Gibt es im Informationsraum der Krim unabhängige russische Medien? Haben sie, wenn auch nur zum Teil, die unabhängigen Medien auf der Krim ersetzt?

Wir sind sehr froh, dass es in Russland neben den regierungstreuen Medien mehrere Ressourcen gibt, die die Situation auf der Krim objektiv beleuchten. Ich würde folgende dazu zählen: „Nowaja Gaseta“, „Otkrytaja Rossija“, „Gorisontalnaja Rossija“ und „Doschd“. Sie beschreiben die Ergebnisse und Folgen der Ereignisse auf der Krim wahrheitsgemäß. Aber sehr viele Krimbewohner wissen nichts von diesen Medien. Wenn die „Komsomolskaja Prawda“, „Rossijskaja Gaseta“ oder „Sawtra“ hierher geliefert werden, gibt es wenige, die von „Otkrytaja Rossija“ hörten. Hierher wird keine „Nowaja Gaseta“ geliefert – sie wird auch nicht im Internet gelesen.

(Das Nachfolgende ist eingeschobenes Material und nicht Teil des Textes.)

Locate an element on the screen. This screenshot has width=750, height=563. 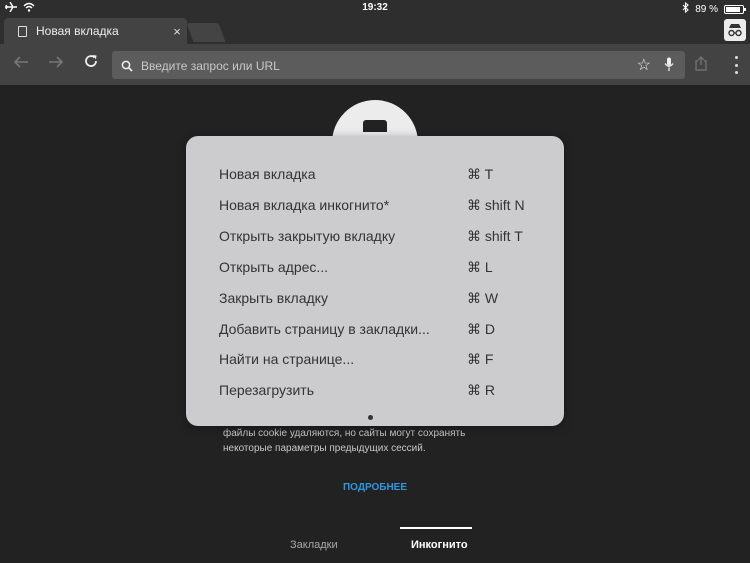
page-icon is located at coordinates (22, 31).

Wenn man den gesamten Informationsraum der Krim nimmt, kommen dort sehr wenige objektive russische Medien vor. Ich denke, dass es, wenn überhaupt, nur fünf Prozent Marktanteile sind.

Gehört die Extremismusanschuldigung, die Ihnen vorgeworfen wird, zur neuen Realität auf der Krim?

In der früheren russischen Gesetzgebung gab es sogar keinen solchen Artikel. Aber nach der Krimannexion fügte die russische Staatsduma im März 2015 den Artikel 280.1 in das Strafgesetzbuch ein. Dabei gab es bereits den Artikel 280, in dem es um Terrorismus geht. Aber sie brauchten einen Artikel über Extremismus. Deshalb wurde der Artikel 280.1 eingefügt, laut dem „Aufrufe zur Verletzung der territorialen Integrität der Russischen Föderation“ bestraft werden können. Dabei beinhaltet diese „territoriale Integrität“ aus meiner Sicht illegalerweise auch das Gebiet der Krim. Und alles, was man schreibt oder sagt, dass die Krim zur Ukraine gehört, kann als „Aufruf zur Verletzung der territorialen Integrität der Russischen Föderation“ gewertet werden.

Faktisch wird die Krim weder von den meisten Ländern der Welt, noch von internationalen Organisationen, einschließlich den Vereinten Nationen, die eine entsprechende Resolution verabschiedeten, noch von der OSZE als Teil von Russland gesehen… So kann Moskau diesen Artikel über die Verletzung der territorialen Integrität der Russischen Föderation faktisch auch gegen die ganze Welt benutzen.

Anwälte und Menschenrechtler zeigen anhand russischer und internationaler Gesetze, dass ich in meinem Fall kein Verbrechen begangen habe, da die Krim nicht endgültig in den Bestand der Russischen Föderation kam. Im Gesetz der Russischen Föderation zu den Staatsgrenzen und in weiteren Gesetzen werden die Staatsgrenzen nicht durch einen Staat definiert, sondern durch Vereinbarungen zwischen zwei benachbarten Staaten. All diese Gesetze wurden auf der Welt zwischen Nachbarstaaten ausgehandelt. Und heute zeigt sich, dass Russland ein Staat ist, der gesetzlose Grenzen hat: mit Japan, mit Georgien, und jetzt mit der Ukraine.

Anmerkung: Wenn die Strafsache gegen Semena geschlossen wird, wird er gezwungen sein, die Krim zu verlassen, da er dort keine Möglichkeit hat, seinen Beruf weiter auszuüben.